UMass Lowell: An October Suprise
UMass Lowell: An October Suprise
Our first and biggest funder, UMass Lowell, told us on Friday (yes, the 13th) that they’ve done enough for Open Source, for a while anyway. Lowell’s interim chancellor, David McKenzie, a man we haven’t met yet, said the decision was his, under budgetary pressure.
We wanted UMass Lowell around for the longer term. We loved the association along Thoreau’s own Merrimack River with both town (as in: Kerouac, Whistler, Tsongas) and gown (as in: green chemistry, nanotechnology, and endless regeneration of immigrants and industry). We had planned with UMass over the next five years to build a community radio station around a new studio in Lowell and a new-media communications curriculum at the university.
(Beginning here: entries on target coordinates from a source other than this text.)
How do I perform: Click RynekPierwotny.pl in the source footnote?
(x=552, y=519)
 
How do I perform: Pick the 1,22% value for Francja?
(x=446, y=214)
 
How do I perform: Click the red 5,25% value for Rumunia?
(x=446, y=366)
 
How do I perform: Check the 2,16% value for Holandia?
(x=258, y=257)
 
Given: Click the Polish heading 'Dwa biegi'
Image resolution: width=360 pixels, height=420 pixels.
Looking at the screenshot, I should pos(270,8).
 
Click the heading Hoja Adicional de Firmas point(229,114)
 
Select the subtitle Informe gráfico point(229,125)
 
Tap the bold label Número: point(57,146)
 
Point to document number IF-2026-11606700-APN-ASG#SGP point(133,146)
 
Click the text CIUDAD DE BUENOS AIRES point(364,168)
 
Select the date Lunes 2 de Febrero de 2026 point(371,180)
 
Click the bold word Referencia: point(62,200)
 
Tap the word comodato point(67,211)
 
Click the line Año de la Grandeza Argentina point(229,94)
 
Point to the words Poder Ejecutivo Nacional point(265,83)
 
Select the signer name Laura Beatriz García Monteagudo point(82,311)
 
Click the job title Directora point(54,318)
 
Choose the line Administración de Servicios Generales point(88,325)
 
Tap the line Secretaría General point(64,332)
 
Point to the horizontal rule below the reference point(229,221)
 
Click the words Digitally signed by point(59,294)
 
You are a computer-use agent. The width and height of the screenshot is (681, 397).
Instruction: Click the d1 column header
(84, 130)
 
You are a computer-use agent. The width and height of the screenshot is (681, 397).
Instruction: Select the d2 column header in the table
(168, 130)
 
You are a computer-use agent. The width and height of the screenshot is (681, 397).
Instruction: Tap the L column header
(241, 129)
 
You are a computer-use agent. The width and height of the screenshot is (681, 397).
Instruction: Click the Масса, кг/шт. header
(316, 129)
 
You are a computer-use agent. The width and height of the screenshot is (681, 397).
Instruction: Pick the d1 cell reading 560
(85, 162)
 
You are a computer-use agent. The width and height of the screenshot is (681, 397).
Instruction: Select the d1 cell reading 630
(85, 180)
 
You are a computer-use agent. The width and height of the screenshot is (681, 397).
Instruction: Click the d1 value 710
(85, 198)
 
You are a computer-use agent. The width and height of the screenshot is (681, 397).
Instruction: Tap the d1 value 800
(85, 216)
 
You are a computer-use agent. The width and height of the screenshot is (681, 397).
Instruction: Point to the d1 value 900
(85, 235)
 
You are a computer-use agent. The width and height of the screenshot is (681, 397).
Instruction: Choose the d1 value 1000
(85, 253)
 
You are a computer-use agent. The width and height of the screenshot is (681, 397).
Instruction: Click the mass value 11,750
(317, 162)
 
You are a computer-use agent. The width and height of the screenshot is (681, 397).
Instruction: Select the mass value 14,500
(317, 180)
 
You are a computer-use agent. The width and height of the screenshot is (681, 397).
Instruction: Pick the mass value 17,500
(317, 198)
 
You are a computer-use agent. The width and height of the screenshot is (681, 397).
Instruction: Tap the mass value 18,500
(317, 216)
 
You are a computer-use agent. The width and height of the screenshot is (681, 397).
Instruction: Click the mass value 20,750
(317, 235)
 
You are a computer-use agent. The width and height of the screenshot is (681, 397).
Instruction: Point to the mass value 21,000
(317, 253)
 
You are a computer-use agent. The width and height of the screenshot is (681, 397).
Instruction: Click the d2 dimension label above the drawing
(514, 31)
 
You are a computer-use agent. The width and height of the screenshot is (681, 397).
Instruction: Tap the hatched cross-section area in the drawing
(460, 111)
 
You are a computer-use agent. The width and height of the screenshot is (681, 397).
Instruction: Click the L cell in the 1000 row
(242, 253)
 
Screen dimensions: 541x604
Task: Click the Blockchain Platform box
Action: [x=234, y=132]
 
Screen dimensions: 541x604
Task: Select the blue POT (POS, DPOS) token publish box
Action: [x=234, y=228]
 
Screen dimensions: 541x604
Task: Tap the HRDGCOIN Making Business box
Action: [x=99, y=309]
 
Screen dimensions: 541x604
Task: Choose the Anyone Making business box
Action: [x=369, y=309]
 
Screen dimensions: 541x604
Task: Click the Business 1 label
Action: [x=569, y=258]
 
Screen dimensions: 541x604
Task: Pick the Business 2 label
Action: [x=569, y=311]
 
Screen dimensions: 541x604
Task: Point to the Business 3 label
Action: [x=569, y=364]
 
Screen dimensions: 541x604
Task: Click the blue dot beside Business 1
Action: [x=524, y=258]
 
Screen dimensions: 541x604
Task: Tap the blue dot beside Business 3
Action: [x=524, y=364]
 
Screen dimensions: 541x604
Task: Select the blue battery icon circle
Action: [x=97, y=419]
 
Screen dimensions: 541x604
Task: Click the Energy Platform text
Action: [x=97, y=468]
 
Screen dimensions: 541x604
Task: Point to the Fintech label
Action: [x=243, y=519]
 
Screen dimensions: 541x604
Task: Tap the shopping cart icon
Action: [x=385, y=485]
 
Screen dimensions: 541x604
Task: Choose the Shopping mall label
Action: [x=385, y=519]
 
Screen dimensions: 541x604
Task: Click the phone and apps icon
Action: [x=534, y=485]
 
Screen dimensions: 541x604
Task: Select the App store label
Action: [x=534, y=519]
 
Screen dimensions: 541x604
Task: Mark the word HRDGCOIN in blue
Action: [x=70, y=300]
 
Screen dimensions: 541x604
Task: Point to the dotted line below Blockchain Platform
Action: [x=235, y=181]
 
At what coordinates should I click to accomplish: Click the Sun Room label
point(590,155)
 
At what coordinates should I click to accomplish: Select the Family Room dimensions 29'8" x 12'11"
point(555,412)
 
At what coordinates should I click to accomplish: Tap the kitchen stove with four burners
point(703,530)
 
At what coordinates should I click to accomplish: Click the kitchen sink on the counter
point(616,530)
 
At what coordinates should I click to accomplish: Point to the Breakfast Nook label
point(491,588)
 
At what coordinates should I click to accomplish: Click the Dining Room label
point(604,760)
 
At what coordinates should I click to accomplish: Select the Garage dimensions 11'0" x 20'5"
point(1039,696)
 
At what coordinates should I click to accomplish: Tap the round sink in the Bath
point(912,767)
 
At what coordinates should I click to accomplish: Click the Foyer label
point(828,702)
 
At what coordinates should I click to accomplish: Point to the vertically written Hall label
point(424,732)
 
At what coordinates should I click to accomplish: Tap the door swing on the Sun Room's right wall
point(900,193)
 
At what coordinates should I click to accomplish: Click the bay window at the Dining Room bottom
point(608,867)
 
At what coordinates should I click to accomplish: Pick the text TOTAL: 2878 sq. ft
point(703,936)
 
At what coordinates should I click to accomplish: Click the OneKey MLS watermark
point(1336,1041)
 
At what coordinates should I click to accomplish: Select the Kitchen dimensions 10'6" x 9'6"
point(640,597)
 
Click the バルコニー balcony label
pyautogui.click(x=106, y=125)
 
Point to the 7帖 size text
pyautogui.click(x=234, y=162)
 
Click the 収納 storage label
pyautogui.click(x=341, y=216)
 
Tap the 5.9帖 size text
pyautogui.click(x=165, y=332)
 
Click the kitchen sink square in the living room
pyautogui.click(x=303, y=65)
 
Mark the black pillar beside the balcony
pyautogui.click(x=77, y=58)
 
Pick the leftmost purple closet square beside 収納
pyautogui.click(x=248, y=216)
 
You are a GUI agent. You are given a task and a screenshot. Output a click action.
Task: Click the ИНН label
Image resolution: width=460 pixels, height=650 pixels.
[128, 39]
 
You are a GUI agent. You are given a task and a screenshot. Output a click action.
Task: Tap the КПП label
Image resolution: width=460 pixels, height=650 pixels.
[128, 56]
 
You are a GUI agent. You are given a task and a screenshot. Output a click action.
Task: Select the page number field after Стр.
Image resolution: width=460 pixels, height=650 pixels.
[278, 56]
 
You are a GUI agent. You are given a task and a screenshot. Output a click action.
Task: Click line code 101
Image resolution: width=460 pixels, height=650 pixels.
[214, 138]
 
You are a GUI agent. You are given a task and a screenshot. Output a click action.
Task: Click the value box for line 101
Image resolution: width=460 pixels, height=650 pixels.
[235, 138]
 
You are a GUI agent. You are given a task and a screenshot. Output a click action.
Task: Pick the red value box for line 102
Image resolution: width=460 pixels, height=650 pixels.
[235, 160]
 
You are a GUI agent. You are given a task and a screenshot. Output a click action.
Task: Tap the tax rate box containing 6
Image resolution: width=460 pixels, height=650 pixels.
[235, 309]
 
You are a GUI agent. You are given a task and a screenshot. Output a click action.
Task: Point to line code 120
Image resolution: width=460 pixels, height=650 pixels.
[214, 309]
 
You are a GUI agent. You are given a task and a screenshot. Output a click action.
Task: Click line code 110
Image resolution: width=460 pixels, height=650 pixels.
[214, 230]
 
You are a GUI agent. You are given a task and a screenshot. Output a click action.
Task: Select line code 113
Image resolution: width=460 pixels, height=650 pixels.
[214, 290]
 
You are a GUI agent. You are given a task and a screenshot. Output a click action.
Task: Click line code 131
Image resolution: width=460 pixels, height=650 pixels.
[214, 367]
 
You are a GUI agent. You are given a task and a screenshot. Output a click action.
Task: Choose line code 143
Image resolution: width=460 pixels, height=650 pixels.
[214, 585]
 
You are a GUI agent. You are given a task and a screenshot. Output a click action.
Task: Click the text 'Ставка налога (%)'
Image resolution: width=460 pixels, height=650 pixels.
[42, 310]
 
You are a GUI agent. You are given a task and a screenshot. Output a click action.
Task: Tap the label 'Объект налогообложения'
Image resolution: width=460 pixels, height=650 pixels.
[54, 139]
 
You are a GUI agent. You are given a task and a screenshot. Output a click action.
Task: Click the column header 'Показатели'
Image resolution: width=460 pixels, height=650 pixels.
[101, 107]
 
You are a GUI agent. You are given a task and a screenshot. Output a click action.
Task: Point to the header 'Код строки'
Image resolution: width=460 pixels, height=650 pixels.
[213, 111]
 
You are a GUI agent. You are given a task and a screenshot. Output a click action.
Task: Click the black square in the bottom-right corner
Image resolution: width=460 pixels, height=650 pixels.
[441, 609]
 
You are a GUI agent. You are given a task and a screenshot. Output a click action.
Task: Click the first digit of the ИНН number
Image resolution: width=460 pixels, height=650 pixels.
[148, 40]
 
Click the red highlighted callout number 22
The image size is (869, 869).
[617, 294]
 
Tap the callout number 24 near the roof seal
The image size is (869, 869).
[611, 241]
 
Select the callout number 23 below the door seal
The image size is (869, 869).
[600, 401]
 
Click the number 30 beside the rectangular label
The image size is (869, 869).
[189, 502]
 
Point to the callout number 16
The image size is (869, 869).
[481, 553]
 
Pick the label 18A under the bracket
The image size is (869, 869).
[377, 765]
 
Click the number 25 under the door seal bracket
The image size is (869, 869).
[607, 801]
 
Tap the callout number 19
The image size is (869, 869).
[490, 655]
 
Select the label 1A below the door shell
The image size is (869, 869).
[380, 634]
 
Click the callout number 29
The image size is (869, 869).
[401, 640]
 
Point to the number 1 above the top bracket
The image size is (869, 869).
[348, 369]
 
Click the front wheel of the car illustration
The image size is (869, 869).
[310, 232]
So we put some of those dreams on the shelf, with real regret and with still more abundant thanks.
It’s not easy to get a radio show off the ground, and UMass Lowell supported us through a year and a half of a then untested concept that debuted on three stations. Support from UMass Lowell gave us time to build an audience of more than 150,000 listeners a night on thirty-one stations. Around 80,000 different people come to our website each month, from more than 150 different countries. 8,000 people download our podcasts.
We are thrilled and omnidirectionally grateful to have germinated a thriving young conversation and a new global community, and we haven’t the least hesitation in promising, with your help, to keep it all growing on the air and on the page.
It goes without saying, but let’s say it just in case: We are reaching out — a little more urgently than we were last week — for new sponsors, large and small, and new ways of paying for what has always been, and will always be, a lean mean staff of professionals. We have wildly grand ambitions in the global transformation of media, which is to say: of human conversation. We need your help and encouragement as we have from the start, or maybe just a little more so.
In the meantime, count on smart interactive radio and web content like the show on how to watch football we have scheduled for tonight.